ABOUT THIS TASK: Return verbatim the run of lines that opens with the line holding "Task: Play the paused video" and closes with the last line of the records.

RECORD SET:
——

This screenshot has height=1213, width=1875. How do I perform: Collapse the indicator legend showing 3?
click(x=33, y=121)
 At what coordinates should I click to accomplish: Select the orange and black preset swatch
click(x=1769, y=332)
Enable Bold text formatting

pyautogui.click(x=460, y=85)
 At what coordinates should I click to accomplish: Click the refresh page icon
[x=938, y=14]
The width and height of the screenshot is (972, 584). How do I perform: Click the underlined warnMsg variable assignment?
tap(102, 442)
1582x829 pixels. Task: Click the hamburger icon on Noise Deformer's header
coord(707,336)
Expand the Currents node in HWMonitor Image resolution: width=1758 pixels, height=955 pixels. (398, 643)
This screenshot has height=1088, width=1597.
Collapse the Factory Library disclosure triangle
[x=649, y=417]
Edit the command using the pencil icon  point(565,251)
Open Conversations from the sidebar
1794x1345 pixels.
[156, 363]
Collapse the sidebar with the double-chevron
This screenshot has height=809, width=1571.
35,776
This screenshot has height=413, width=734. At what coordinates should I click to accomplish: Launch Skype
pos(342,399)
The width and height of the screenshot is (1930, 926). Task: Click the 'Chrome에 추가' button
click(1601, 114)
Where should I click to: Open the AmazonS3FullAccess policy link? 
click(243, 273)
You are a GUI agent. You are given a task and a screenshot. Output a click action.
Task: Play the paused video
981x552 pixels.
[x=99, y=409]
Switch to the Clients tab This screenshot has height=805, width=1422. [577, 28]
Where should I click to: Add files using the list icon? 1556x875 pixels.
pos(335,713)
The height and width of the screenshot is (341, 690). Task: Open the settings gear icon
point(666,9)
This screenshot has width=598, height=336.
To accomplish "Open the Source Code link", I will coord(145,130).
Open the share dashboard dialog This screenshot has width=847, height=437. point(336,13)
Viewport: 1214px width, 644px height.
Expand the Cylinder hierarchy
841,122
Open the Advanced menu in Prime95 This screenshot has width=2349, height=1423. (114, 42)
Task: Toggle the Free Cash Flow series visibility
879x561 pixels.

——

ANSWER BOX:
Task: Play the paused video
981x552 pixels.
[x=99, y=409]
Switch to the Clients tab This screenshot has height=805, width=1422. [577, 28]
Where should I click to: Add files using the list icon? 1556x875 pixels.
pos(335,713)
The height and width of the screenshot is (341, 690). Task: Open the settings gear icon
point(666,9)
This screenshot has width=598, height=336.
To accomplish "Open the Source Code link", I will coord(145,130).
Open the share dashboard dialog This screenshot has width=847, height=437. point(336,13)
Viewport: 1214px width, 644px height.
Expand the Cylinder hierarchy
841,122
Open the Advanced menu in Prime95 This screenshot has width=2349, height=1423. (114, 42)
Task: Toggle the Free Cash Flow series visibility
879x561 pixels.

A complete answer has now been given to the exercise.